‘But I, brothers, could not address you as spiritual people, but as people of the flesh, as infants in Christ.’
1 Corinthians 3:1
“I’m spiritual, but not religious.”
How many times have you heard this? Or thought it? Or said it?
It’s a phrase that captures an ethos of our age. It describes the dissatisfaction with an exclusively rationalistic and materialistic worldview—where we’re merely lumps of matter, pointlessly competing and procreating until we inevitably die. It recognises a deeper sense of self, what Ecclesiastes describes as ‘eternity…[in the]… heart,’1 and Freud called a sense of something ‘oceanic’.2 It is the experiential recognition that I am greater than the sum of my atoms.
And yet it is also a rebellion against being religious. Most people’s aversion to ‘religion’ is less to do with a philosophical or even scientific objection to God, but more to do with our discomfort with being under authority. A God who requires my allegiance sounds dangerous, controlling, and patriarchal. A God who calls me to worship Him sounds very like the messed up, narcissism of the myriad broken leaders of our world. A God who invites my obedience sounds like He will limit my choices and interfere with my autonomy. We fear such a God will make our lives smaller.
Paul has a line for us today.
The mature, he describes, are of the Spirit.
In other words, the mature are spiritual.
This makes sense to us. We’re happy with this idea. Maturity, in our cultural way of thinking, does include a holistic sense of self.
And yet, when we press a little deeper into the terminology of Paul, we find his take on what it means to be spiritual is more expansive than we’ve found elsewhere.
A little bit of translation work helps us. The Greek word he uses is pneumatikos. It’s a noun (pneuma — meaning ‘spirit’), turned into an adjective by adding -ikos.
Stay with me here.
Theologian Tom Wright points out that ‘Greek adjectives ending in –ikos, do not describe the material out of which things are made, but the power or energy which animates them.’3
To be spiritual, therefore, is to be animated by the Spirit. It is to live from the Spirit as your source, with Him breathing life into your every way of being and thinking and doing.
This is vastly wider than the idea of what it is to be ‘spiritual’ in our age.
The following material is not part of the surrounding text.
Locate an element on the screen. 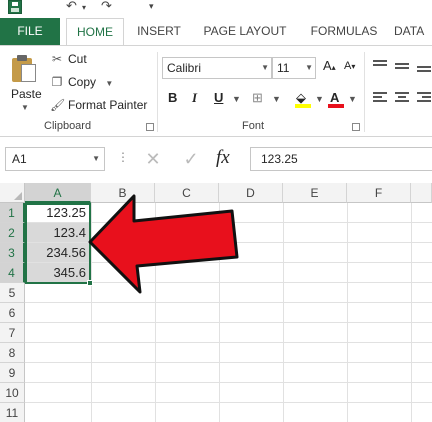 This screenshot has width=432, height=422. annotation-arrow-layer is located at coordinates (164, 244).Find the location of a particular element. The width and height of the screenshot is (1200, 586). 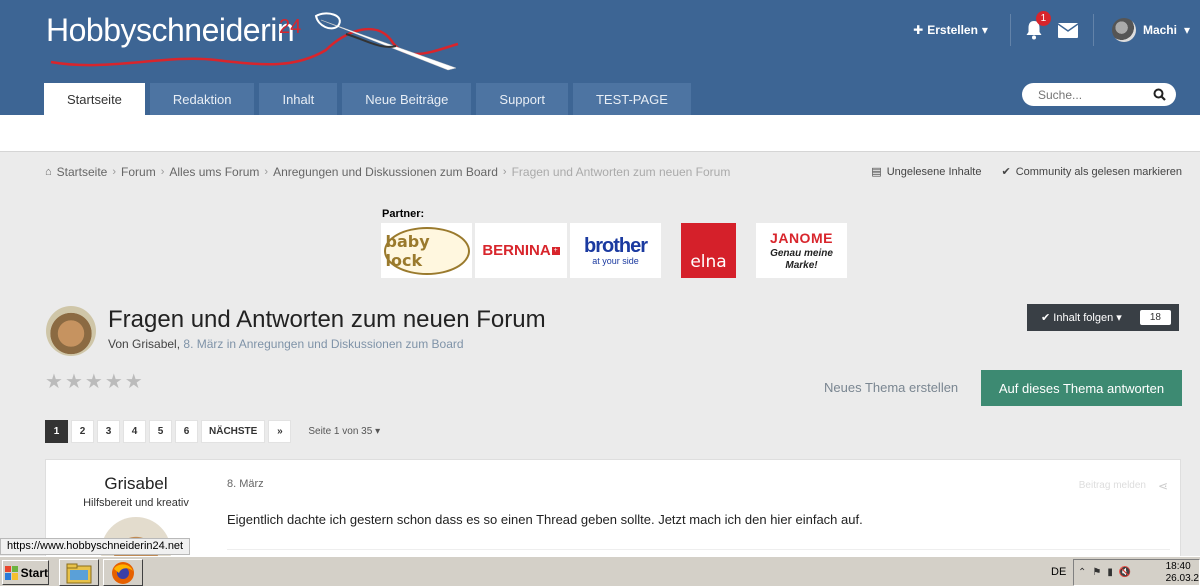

This is not the spirituality of a bit of yoga or mindfulness on the side; it is not the spirituality of pluralism, which reduces the spiritual down to a meaninglessly vague ‘whatever works for me.’ And it is not the spirituality that I make up and manifest into my day to day patterns of thinking.
This being spiritual, rather, is to invite the living, renewing, vibrant, breathing, wild and beautiful, vivacity and tenacity of the breath and fire and water of God, into our every moment and every way of thinking. Rather than grasping for control of our lives, it is a releasing of it, moving from a way of spirituality that centres on me, and instead allowing the Spirit of God Himself to breathe His life, through me, into the regeneration of life all around us.4
Our lived example? Jesus. The most spiritual but not religious person in history, in the truest meaning of that phrase. Religion crucified Him. And yet, His every moment and word and act was the overflowing abundance of a life animated by the Spirit of God. Ultimate freedom came for Him in total surrender.
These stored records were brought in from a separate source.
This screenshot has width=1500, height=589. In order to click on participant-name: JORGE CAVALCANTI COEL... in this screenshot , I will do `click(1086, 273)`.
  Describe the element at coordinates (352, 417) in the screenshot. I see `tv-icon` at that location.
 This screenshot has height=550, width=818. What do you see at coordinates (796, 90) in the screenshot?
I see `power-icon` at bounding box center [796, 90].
Living this is both easier and harder than you think.
Easier, because He awaits your every yes and your every invitation. He is utterly willing.
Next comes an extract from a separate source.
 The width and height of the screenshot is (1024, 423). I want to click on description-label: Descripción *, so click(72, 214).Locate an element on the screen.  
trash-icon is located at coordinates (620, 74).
And harder, because the invitation is to abandon your pretence at control, letting go of your fearful grasping, and handing over your every day to His lead, His work, and His renewing life.
Breathe out. Let go. And then give Him your Yes.
It is the first step on the pathway to maturity.
Reflect:
Think of a challenge you are facing at this moment.
What would it look like for you to be animated/sourced by the Spirit of God in this instance?
Let go. And offer Him your Yes.
Pray:
Holy Spirit,
I often feel like I’m lacking:
Not enough time;
Not enough energy;
Not enough ability;
Not enough strength.
I wonder if I’m trying to live animated from the wrong source.
Today, I choose to hand you control,
Inasmuch as I am able to do so.
And I ask you this:
Animate me;
Ignite me;
Resource me;
Inspire me;
Pour into my heart your very fullness,
That in my letting go
My life may move in flow with Your will
And Your ways,
Towards the maturity of Jesus my Lord.
In His Name,
Amen
Old Testament:
For those also reading the Old Testament this year, your additional readings are here:
Numbers 32-33 | Psalm 35:1-10
Ecclesiastes 3:11
Freud discusses this in Civilization and Its Discontents
Tom Wright: Surprised By Hope, p.168, emphases adapted
Buddhism gives half the picture, because a focus of Buddhism is a letting go of attachments. Christian spirituality, however, is not just letting go; it is also being filled—with the very life and power and person of God.